Excerpted records START

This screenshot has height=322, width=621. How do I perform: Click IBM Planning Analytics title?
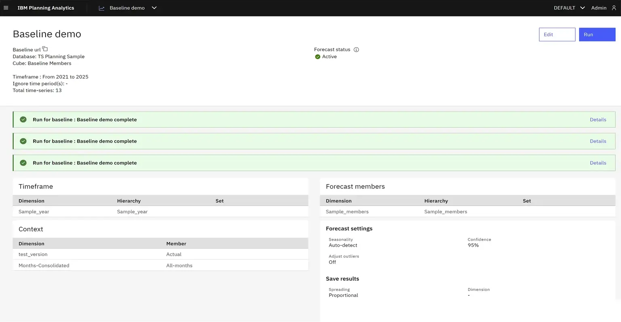[46, 8]
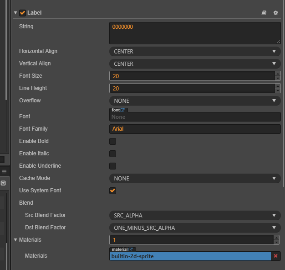This screenshot has height=270, width=285.
Task: Uncheck the Label component enabled checkbox
Action: 22,13
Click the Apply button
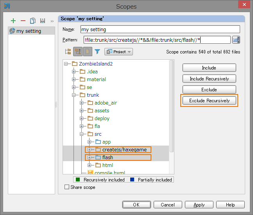The image size is (253, 215). coord(199,205)
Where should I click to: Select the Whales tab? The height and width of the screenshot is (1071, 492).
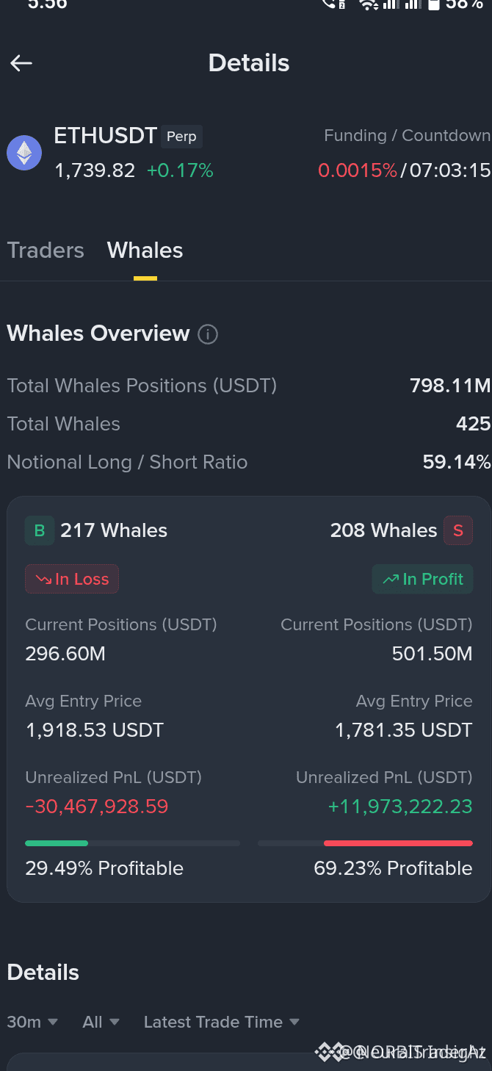click(145, 250)
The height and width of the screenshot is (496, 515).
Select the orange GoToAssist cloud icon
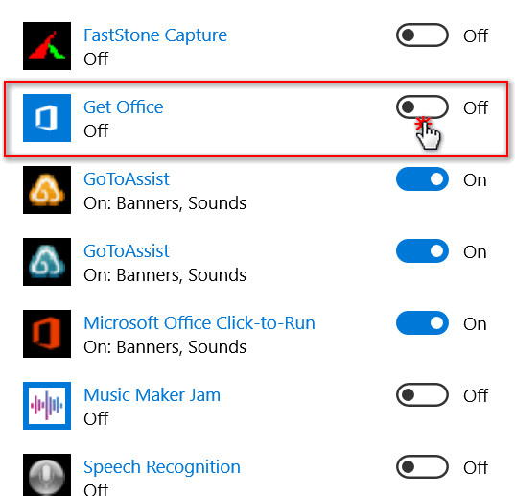(47, 190)
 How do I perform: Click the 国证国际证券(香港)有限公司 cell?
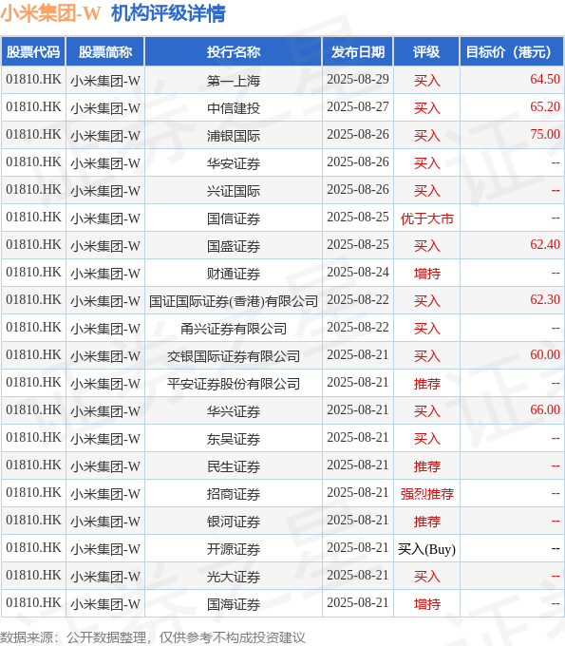click(233, 301)
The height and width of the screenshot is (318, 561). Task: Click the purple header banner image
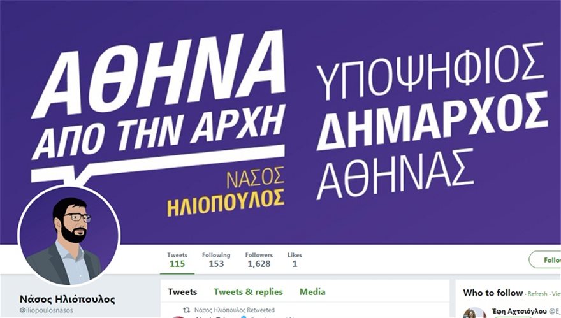pos(281,122)
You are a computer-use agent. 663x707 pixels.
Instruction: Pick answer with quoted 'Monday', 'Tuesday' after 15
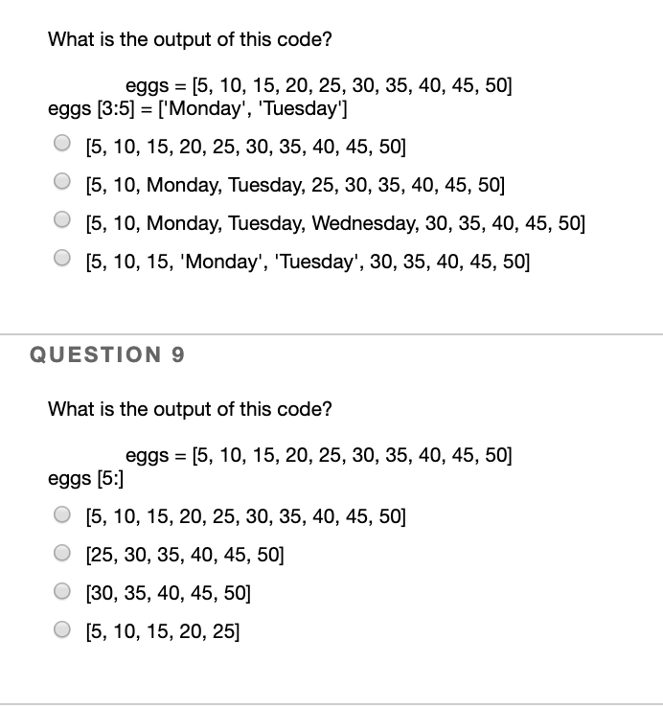[61, 259]
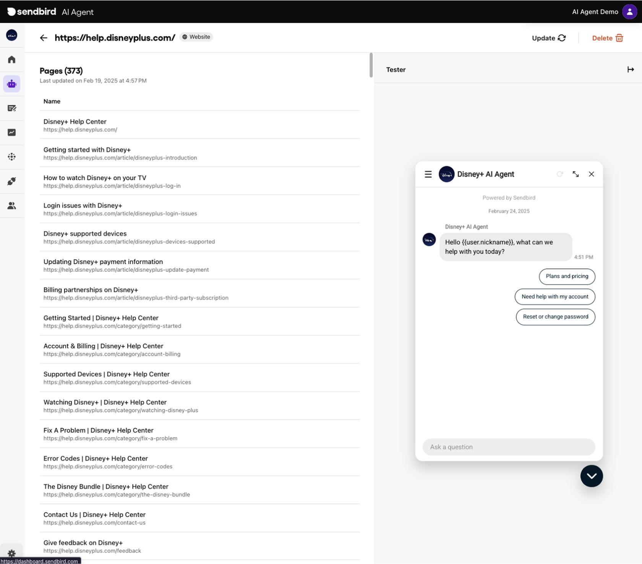This screenshot has width=642, height=564.
Task: Click the analytics chart sidebar icon
Action: click(12, 133)
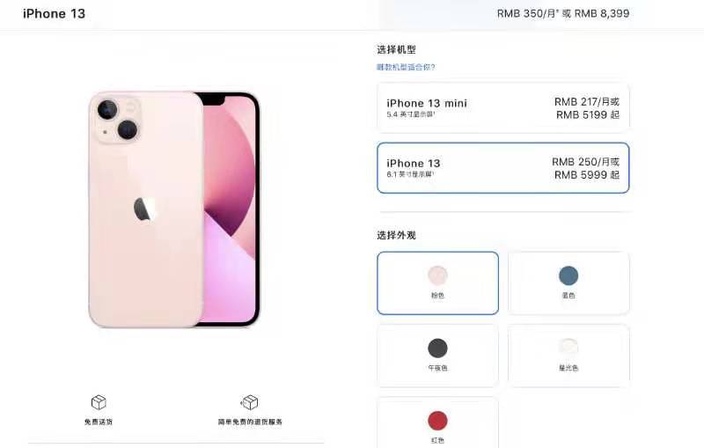The width and height of the screenshot is (704, 448).
Task: Click the 选择外观 section heading
Action: (x=397, y=235)
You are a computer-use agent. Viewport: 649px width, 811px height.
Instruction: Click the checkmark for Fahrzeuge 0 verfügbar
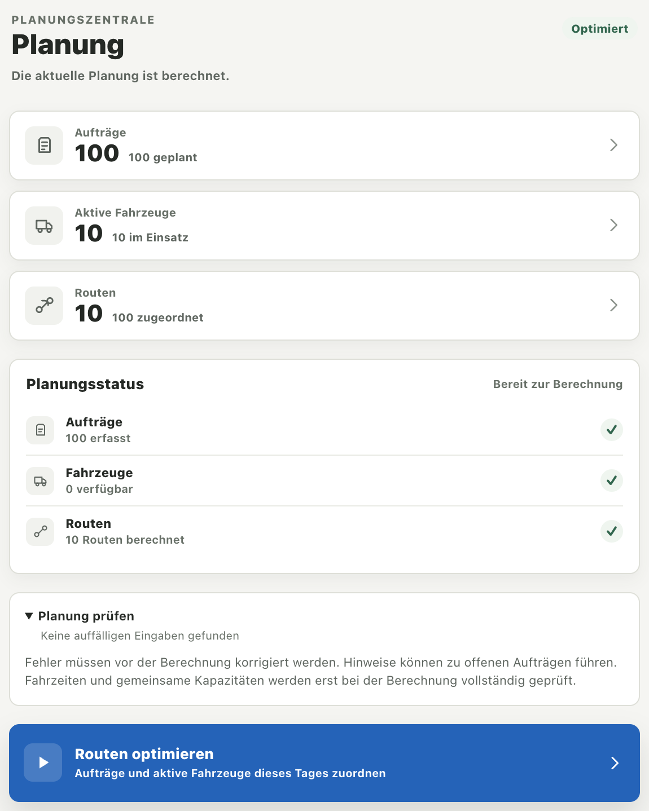coord(612,481)
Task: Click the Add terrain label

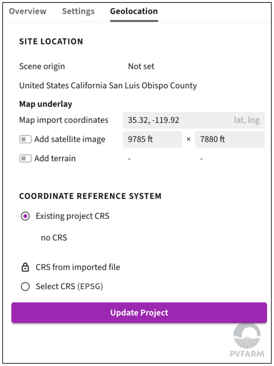Action: 55,158

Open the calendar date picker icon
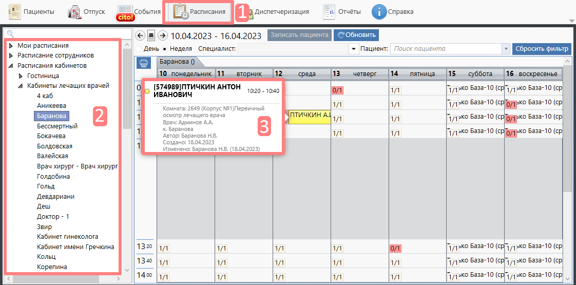pyautogui.click(x=151, y=35)
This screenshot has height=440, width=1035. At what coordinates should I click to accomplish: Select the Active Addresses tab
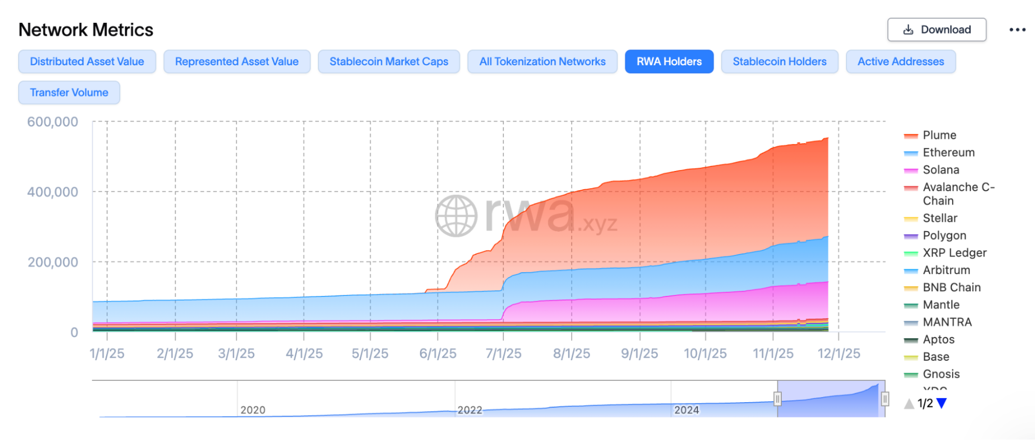(900, 62)
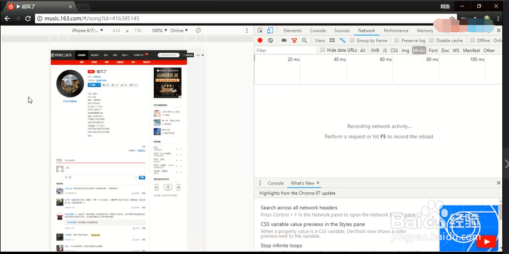Reload the page in the browser
Screen dimensions: 509x254
tap(28, 18)
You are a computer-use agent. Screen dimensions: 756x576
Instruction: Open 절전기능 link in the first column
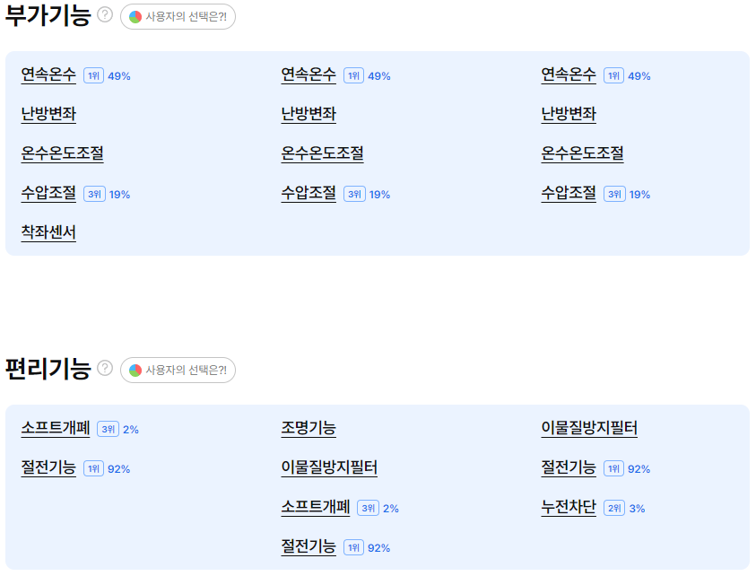click(x=48, y=467)
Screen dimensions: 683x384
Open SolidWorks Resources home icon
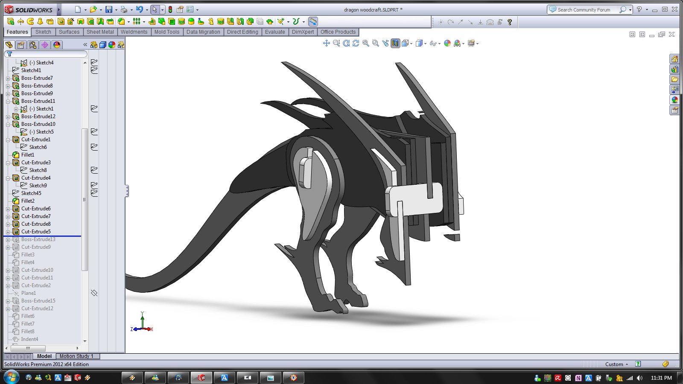point(674,59)

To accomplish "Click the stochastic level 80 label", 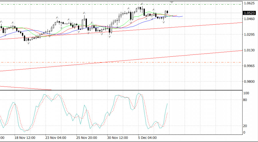I will point(245,100).
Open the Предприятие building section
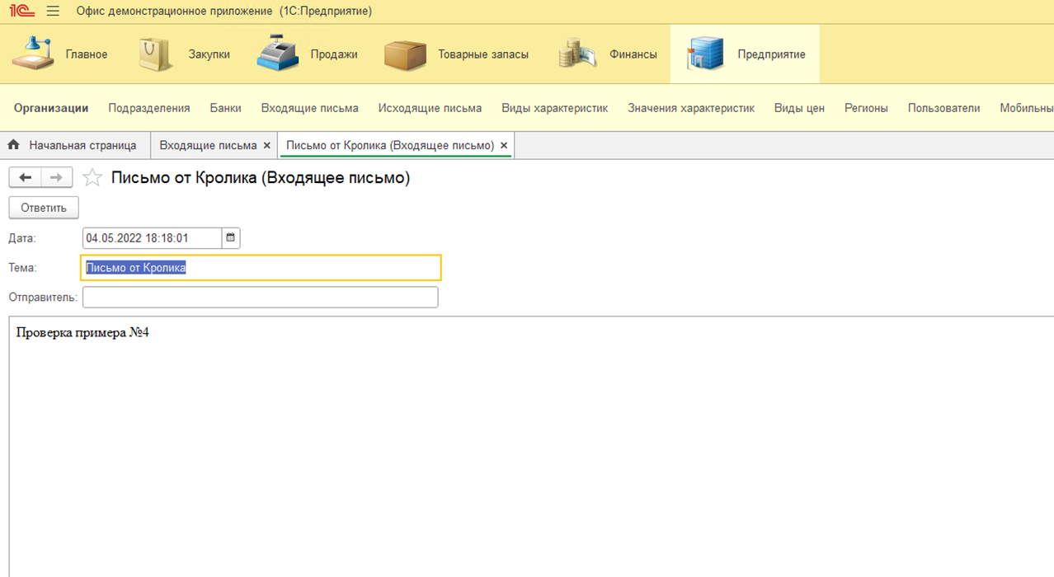The image size is (1054, 577). pos(746,54)

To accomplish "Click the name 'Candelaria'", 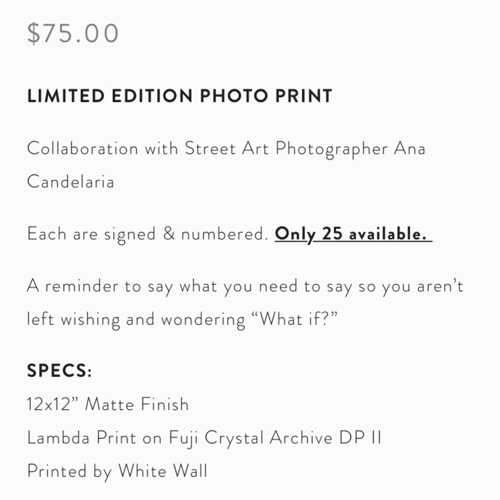I will pyautogui.click(x=71, y=182).
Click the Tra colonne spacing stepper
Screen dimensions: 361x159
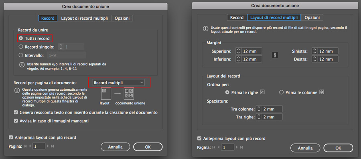259,109
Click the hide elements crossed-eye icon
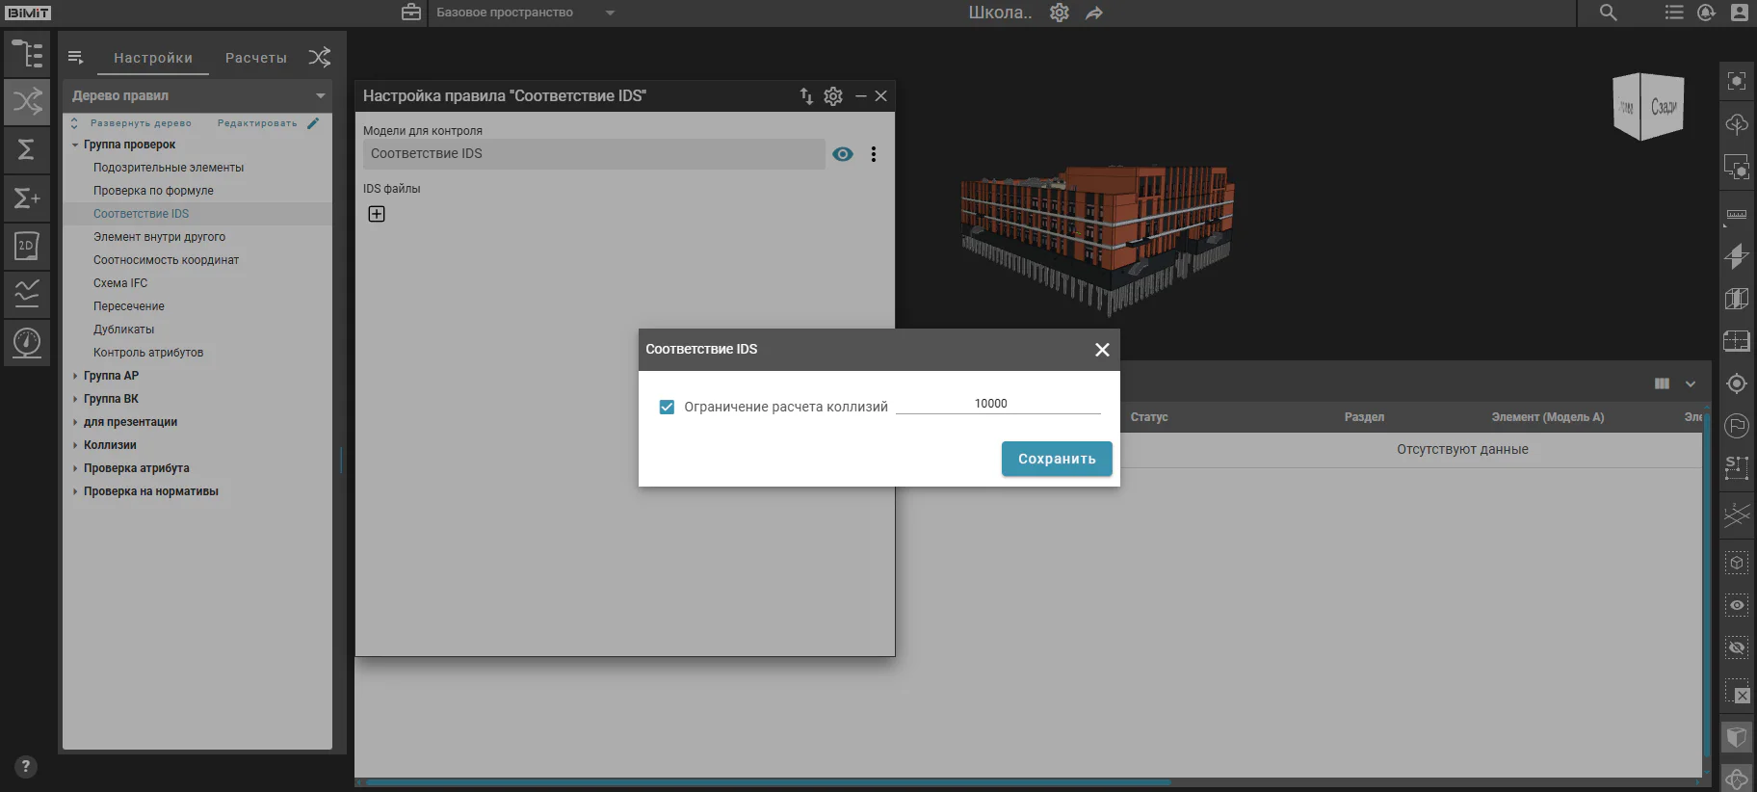 (1737, 647)
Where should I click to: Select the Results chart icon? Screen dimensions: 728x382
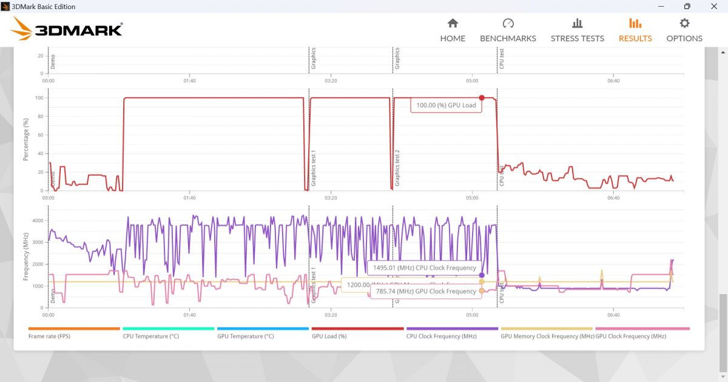click(x=635, y=23)
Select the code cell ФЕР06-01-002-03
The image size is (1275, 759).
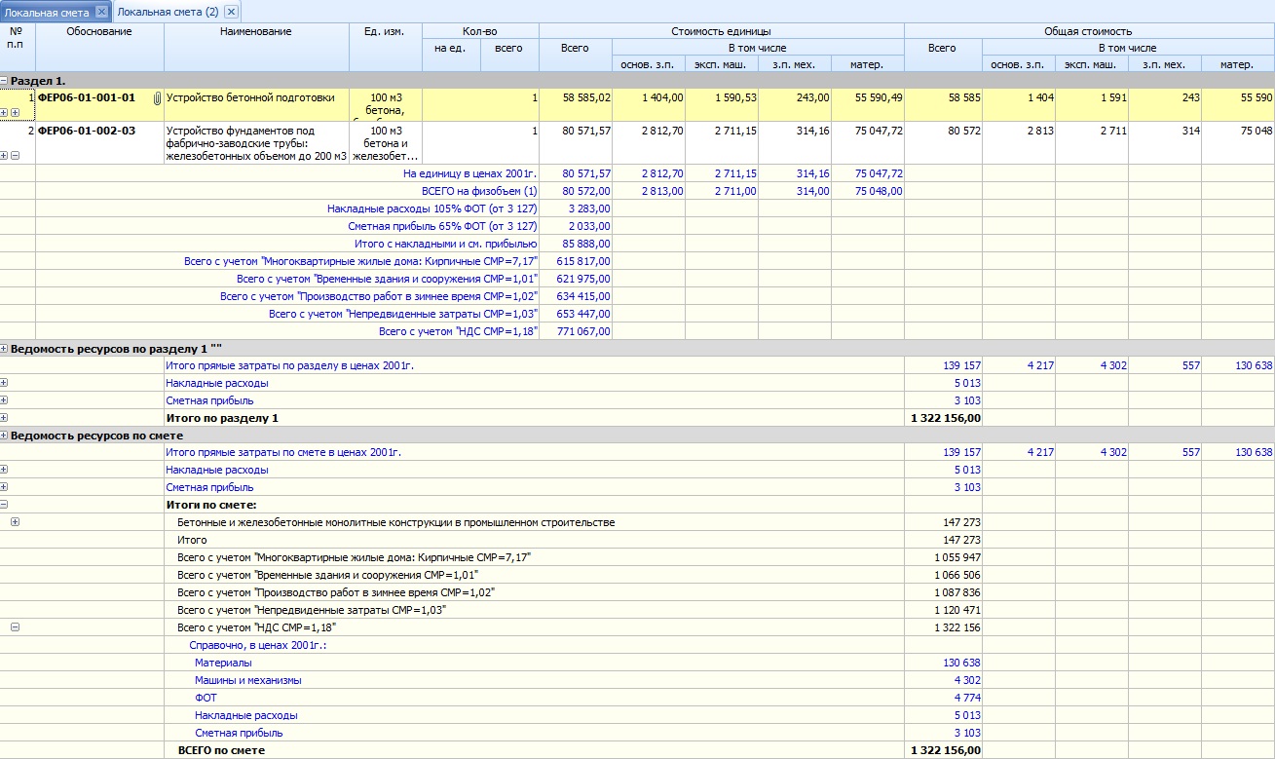point(88,131)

Excerpted records END

In the listing above, find the line with "Select the orange GoToAssist cloud icon" and the line with "You are a computer-use agent. 663x707 pixels.". Copy exactly those lines and all between them, minus the images.

Select the orange GoToAssist cloud icon
(47, 190)
 How do I perform: Click the 国证国际证券(香港)有限公司 cell?
click(233, 301)
The height and width of the screenshot is (318, 561). Task: Click the purple header banner image
pos(281,122)
You are a computer-use agent. 663x707 pixels.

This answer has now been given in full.